A patent attack on three fronts

The Indian patent system has been known for its strict prosecution of patents in the pharmaceutical sector ever since the product patent regime came into force in 2005. Furthermore, several opportunities are provided to third parties to challenge patent applications and make use of multiple pre-grant oppositions, while post-grant attacks are the norm for important pharma product patents.

The most recent example is that of a pneumococcal conjugate vaccine (PCV), Prevnar, which we discuss here.

Prevnar 13 patent

Pneumococcal vaccines are based on capsular polysaccharide, which is poorly antigenic in children below two years of age, which is when there is the highest risk of mortality due to invasive pneumococcal disease (IPD). PCVs such as Prevnar 13, have been developed to overcome this problem.

The conjugation with a carrier protein helps enhance the immune response, and achieve other positive effects. However, conjugation with a carrier protein raises other issues, such as antigen-induced immune suppression which limit the number of serotypes that can be added to a vaccine composition.

Prevnar helps prevent infections caused by the 13 most common strains of Streptococcus pneumoniae. Pfizer’s subsidiary, Wyeth, filed a Patent Cooperation Treaty (PCT) patent application in 2006 covering Prevnar which was later nationalised in various countries including India. The claims of the patent application related to a 13-valent immunogenic composition for use as a vaccine, comprising polysaccharide-protein conjugates derived from 13 S. pneumoniae serotypes (1, 3, 4, 5, 6A, 6B, 7F, 9V, 14, 18C, 19A, 19F and 23F), each serotype being conjugated to a diphtheria toxoid variant carrier protein called CRM197.

The patent application for Prevnar has been challenged in countries such as South Korea, the US, Japan, China, etc. Its patent in Europe was revoked by the European Patent Office in 2014, and the decision is under appeal. The Indian case has seen much action before the Indian Patent Office (IPO).

════════

TASK TO CARRY OUT
Reproduce the stretch of the Prevnar patent article above from "Prevnar 13 patent" through "a vaccine composition.", word for word.

SUPPLIED DATA
════════

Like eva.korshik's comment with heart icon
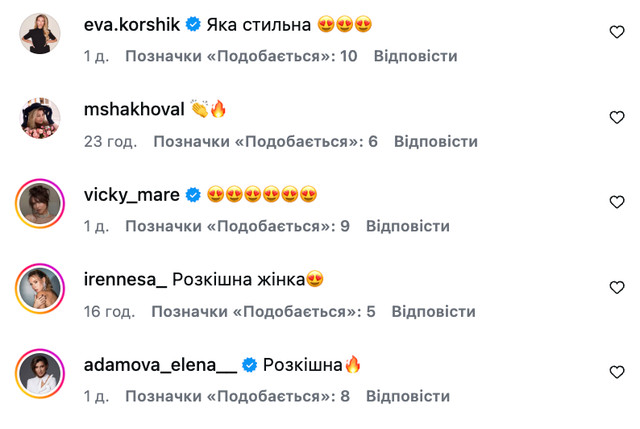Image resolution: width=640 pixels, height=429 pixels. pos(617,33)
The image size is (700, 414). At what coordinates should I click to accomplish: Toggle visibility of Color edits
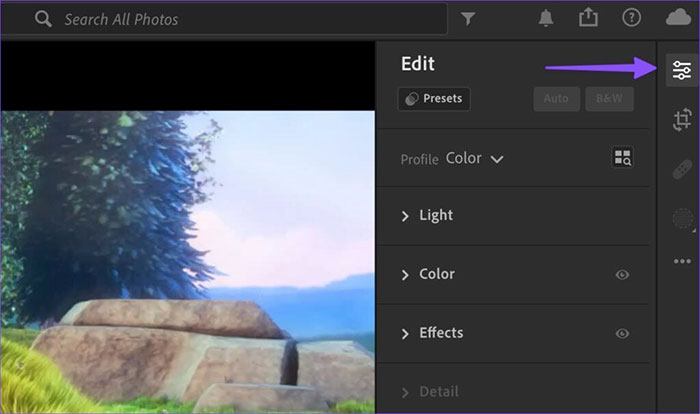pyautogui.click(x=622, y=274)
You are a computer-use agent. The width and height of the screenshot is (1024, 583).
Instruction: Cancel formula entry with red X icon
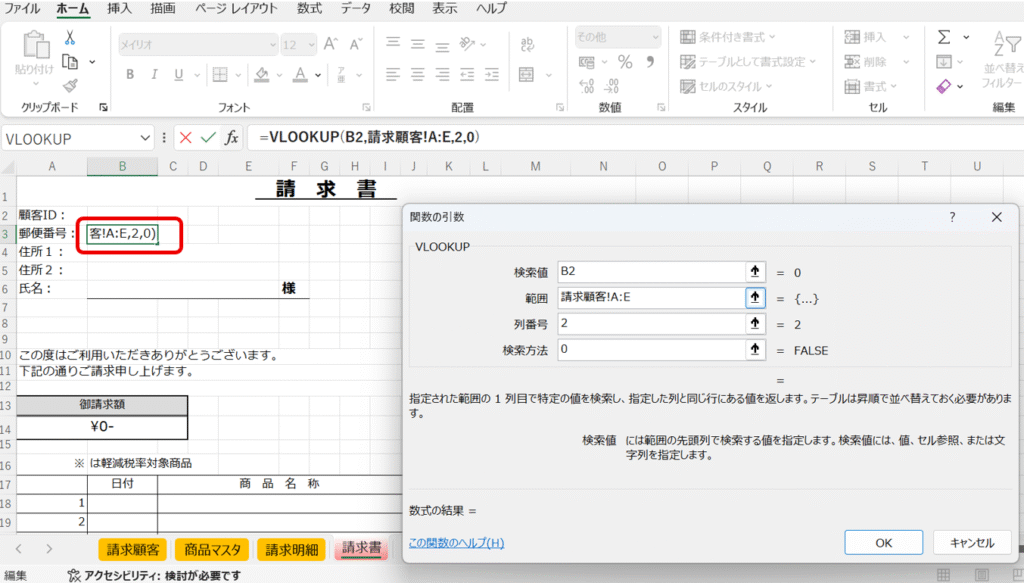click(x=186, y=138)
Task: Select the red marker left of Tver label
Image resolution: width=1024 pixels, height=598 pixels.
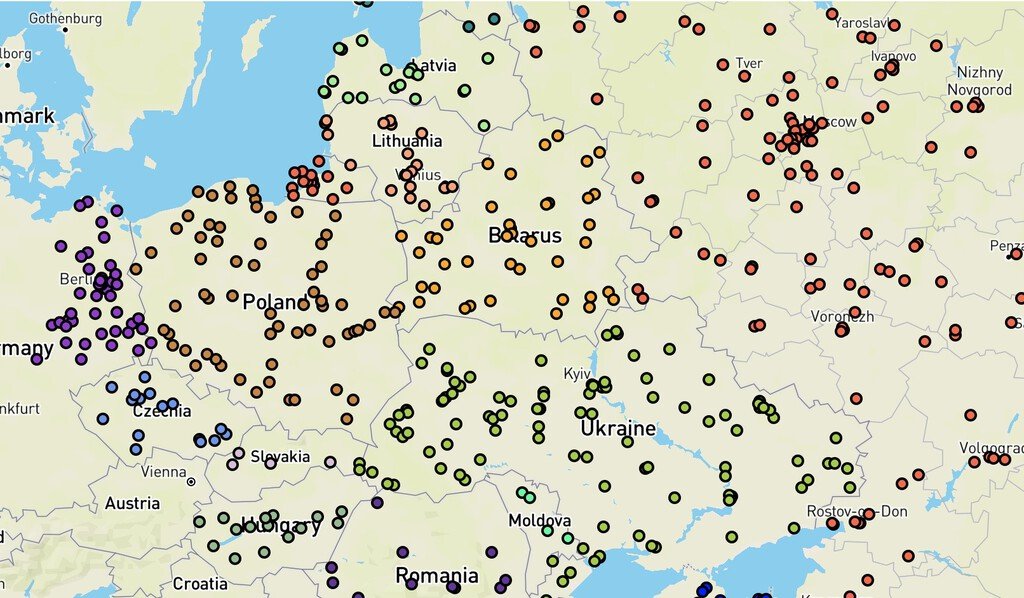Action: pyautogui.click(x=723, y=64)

════════

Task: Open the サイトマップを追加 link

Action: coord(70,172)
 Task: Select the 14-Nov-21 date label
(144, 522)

════════

ANSWER AREA
Prevnar 13 patent

Pneumococcal vaccines are based on capsular polysaccharide, which is poorly antigenic in children below two years of age, which is when there is the highest risk of mortality due to invasive pneumococcal disease (IPD). PCVs such as Prevnar 13, have been developed to overcome this problem.

The conjugation with a carrier protein helps enhance the immune response, and achieve other positive effects. However, conjugation with a carrier protein raises other issues, such as antigen-induced immune suppression which limit the number of serotypes that can be added to a vaccine composition.